Circom-specific checks

  1. Use <== or === for constrained assignments; treat <-- as witness assignment that needs explicit constraints.
  2. Do not declare signals or components inside loops; declare arrays outside the loop and index them.
  3. Check every component output that represents a validation result.
  4. Avoid unused components and signals because they can hide missing constraints.
  5. Compile every main circuit and fail CI on warnings or compile errors.
  6. Generate a valid proof, mutate each public input one by one, and assert verification failure.
  7. Test both valid and invalid witnesses for range checks, Merkle paths, nullifiers, and amount conservation.
  8. Pin circomlib/circomlibjs versions and compare circuit, SDK, and on-chain hash outputs.
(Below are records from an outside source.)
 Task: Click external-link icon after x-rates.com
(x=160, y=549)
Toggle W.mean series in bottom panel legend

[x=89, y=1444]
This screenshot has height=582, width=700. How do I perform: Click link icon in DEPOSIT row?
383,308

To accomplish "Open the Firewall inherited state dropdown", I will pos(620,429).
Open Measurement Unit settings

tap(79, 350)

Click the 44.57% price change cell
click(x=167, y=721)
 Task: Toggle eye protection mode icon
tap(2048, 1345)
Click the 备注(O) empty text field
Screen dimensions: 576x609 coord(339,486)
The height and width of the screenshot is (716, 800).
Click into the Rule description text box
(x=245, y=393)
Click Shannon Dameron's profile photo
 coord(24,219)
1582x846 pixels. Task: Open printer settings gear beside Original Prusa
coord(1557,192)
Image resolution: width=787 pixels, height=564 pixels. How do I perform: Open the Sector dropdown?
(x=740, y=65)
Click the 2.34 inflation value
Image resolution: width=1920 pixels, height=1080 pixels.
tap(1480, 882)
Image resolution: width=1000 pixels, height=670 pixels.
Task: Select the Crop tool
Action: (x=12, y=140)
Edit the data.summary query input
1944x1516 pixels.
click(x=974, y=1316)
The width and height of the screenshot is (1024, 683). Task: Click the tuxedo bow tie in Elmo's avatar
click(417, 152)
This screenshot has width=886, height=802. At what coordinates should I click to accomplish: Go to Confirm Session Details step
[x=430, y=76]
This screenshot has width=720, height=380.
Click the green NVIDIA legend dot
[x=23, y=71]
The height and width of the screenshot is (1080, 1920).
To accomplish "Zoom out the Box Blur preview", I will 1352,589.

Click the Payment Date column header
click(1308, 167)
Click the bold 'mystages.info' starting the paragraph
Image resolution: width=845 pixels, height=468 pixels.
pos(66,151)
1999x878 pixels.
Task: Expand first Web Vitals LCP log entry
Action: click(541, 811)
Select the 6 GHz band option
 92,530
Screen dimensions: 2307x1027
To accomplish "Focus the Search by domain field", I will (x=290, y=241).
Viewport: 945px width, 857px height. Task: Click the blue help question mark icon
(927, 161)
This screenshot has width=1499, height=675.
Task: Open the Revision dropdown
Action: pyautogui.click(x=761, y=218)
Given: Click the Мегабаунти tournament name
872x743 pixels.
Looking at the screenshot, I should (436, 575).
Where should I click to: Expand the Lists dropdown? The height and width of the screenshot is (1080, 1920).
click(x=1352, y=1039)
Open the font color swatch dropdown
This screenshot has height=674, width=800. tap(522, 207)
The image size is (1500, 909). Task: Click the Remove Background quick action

Cryptographic primitive misuse checks

  1. Hash functions: Are primitive choice, domain separation, input encoding, arity, padding, field conversion, constants, and initial state correct?
  2. Commitments: Do commitments bind every required field and provide the intended hiding and binding properties?
  3. Nullifiers: Do nullifiers bind the note, context, asset, chain, and application domain needed to prevent replay or double-spending?
  4. Merkle proofs: Are leaf format, branch format, zero values, path indices, tree depth, and root history consistent across circuit, SDK, and contract?
  5. Signatures: Are public keys, signature ranges, message hashes, malleability rules, and verification outputs fully constrained?
  6. Elliptic-curve operations: Are curve membership, subgroup membership, identity points, scalar ranges, and exceptional cases handled?
  7. Non-native field arithmetic: Are limb ranges, carries, reductions, comparisons, and canonical outputs fully constrained?
  8. Pairings and recursive verifiers: Are curve checks, subgroup checks, pairing equations, transcript inputs, and verifier outputs complete?
  9. Fiat-Shamir transcripts: Are challenges domain-separated and bound to all relevant public inputs, commitments, and proof context?
  10. Encryption and note delivery: Is encrypted note data consistent with the proved commitment and recipient key assumptions?
  11. Cross-layer consistency: Are shared primitives tested with common vectors across circuit, SDK, contract, prover, and verifier tooling?
  12. Placeholder implementations: Are mocked, non-cryptographic, or keccak-based placeholders impossible to reach in production paths?

Hard-to-detect classes

The following bug classes are usually harder to detect manually and should receive explicit test or tooling support:

  1. Under-constrained circuits where missing constraints still allow plausible-looking proofs.
  2. Over-constrained circuits where valid witnesses are rejected only under edge cases.
  3. Arithmetic field errors, including unintended modular reduction and non-native field arithmetic mistakes.
  4. Bit decomposition, range-check, overflow, and underflow errors.
  5. Incorrect public input handling, unused public inputs, signal aliasing, or verifier input order mismatch.
  6. Unsound proof system implementation or configuration.
  7. Logic and semantic errors where the circuit proves a different statement from the intended specification.
  8. Cryptographic primitive misuse inside circuits and integrations.
  9. Fiat-Shamir transcript, challenge derivation, and domain separation errors.
  10. Incorrect system integration across circuits, SDKs, contracts, verifiers, and deployment artifacts.

Circuit Optimizations

  1. No redundant constraints: Are there any unnecessary constraints that add computational burden? (Minimum constraint rule)

Misc

  1. Third-party library security:
  2. Understanding implicit assumptions: Do not overlook any hidden preconditions required by the library.
  3. Avoiding unsafe parameters: Ensure that cryptographic components are initialized with secure and recommended parameters.
  4. If customizing a cryptographic scheme, ensure that it has a clear security proof and strictly follows the required implementation guidelines.
  5. Code readability: Is the circuit code well-structured and easy to audit?